Too often people will highlight a random segment of a season to support their
positive (or negative as the case may be) view on a given player. But while
we have to be mindful of a player's performance in totality, I do find dissecting
a season can be helpful in certain circumstances.
With that in mind, Domanick Davis wasn't given the starting job with the Texans
until Week 7 last season. In the final 10 games, as a starter, Davis compiled:
- 203 carries
- 860 yards rushing
- 4.2 YPC
- 217 receiving yards
- 8 touchdowns
- 6 games with 100+ yards from scrimmage
- Six games with at least 20 carries
Any way you slice it, Davis was impressive as a starter last season. Looking
ahead to this year, I think he's very well positioned to improve upon those
numbers for the following reasons:
- Houston ranked 31st in time of possession - Last season, only
the Falcons fared worse in time of possession than the 2nd year Texans. The
Texans, which had one of the league's worst defenses (31st in yards allowed,
28th in points allowed) were unable to keep the opposing team off the field
AND the offense, hamstrung by an injured David Carr and a still developing
receiving corps, were unable to sustain drives. While I'm not sure the team
is ready to leap into the league's upper echelon, there have been enough improvements
on both sides of the ball to project modest improvement; and increased time
of possession SHOULD lead to more carries and a larger reliance on the ground
- Improvements to the offensive line - The Texans added Todd
Wade to play right tackle this season, and Chester Pitts (last season's starter
at LT) is expected to move inside to allow Seth Wand to man the other tackle
spot. With Pitts and Zach Wiegert playing inside, the team will have four
players who have played tackle in the NFL on the line.

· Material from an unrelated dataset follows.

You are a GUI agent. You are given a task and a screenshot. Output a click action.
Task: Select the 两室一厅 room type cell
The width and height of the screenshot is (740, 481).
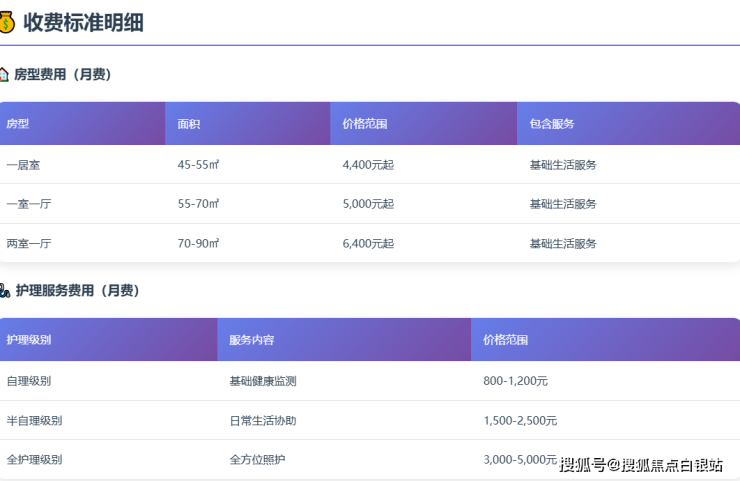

- Implementation of a new zone-blocking scheme - Houston is
abandoning the man-on-man blocking scheme used last year in favor of a zone-blocking
scheme; most effectively utilized by Baltimore and Denver (but also used by
about half of the league). The switch is only possible because of the team's
increased athleticism along the interior of the line; and if implemented effectively,
should create better running seams for Davis. Davis' running style (his patience,
quick initial burst, and ability to cutback) played no small part in the coaches'
decision to alter the blocking schemes to better take advantage of his abilities.
- David Carr is healthy - David Carr's return bodes well for
the entire offense. The team was forced to use a very basic (and ineffective)
passing attack in his absence. His presence should not only impact Davis directly
(i.e., more looks out of the backfield as a receiver), it should also help
keep opposing defenses from stacking 8 men in the box as Carr proves himself
capable of beating teams with his arm.
But what about competition for carries; don't the Texans like Tony Hollings?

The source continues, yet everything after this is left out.